Hot Zone "errors"
Angelika M Longacre
longacre at selway.umt.edu
Tue Feb 14 17:14:42 EST 1995
First off, let me make clear that I am stealing time on my wife's login.
Next, I am an English major exiled to work in technology. Those things
in mind, my problem with "The Hot Zone" is that it is very poorly
written. Any time the author had a chance to throw in some half-baked
literary allusion, he did---a case in point is scientists on a boat
sailing into a "heart of darkness." What a gas, the guy must have read
Conrad, or maybe watched "Apocalypse Now". He writes like a
first year English Lit major doing Work Study in the Biology department.
As for the science, when one victim "crashes and bleeds out"
the author refers to the virus pouring out of the guy looking for another
victim---is that good science or simply a pathetic fallacy? Do viruses
"look" for victims?
Another example of shoddy work happens after the author, whose name,
bless God, has escaped me, tells the story of the woman going to work in
her space suit, cutting through her gloves and exposing herself to Ebola,
then maybe a hundred pages later suggests that the woman is sought out
because it's well known how good she is in a suit. Yeah, right. I'm not
saying that the actual people involved weren't good, I'm simply saying
that this author didn't spend enough time at the desk with this "novel."
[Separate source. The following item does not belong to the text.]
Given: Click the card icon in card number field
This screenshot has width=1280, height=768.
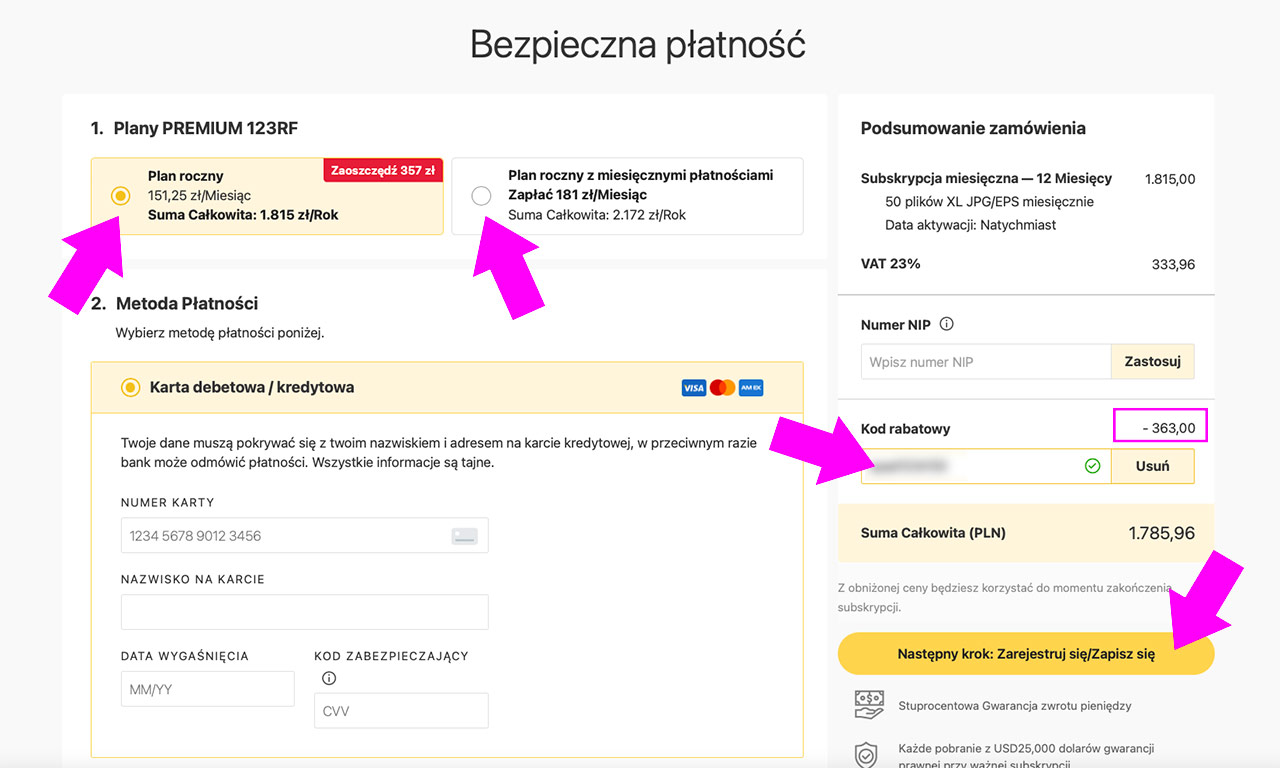Looking at the screenshot, I should (x=464, y=536).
Maybe the blame rests with the guy's editors, who surely should have
gone through the book with greater care. Some of the sentences run to
great length without any point, others are thrown together in a haphazard
attempt to create "mood." A little trimming could have produced a much
stronger work. As it is, "The Hot Zone" represents a weak real-life
cousin to "The Andromeda Strain." I'd rather read scientific articles on
the subject than bad science "realism."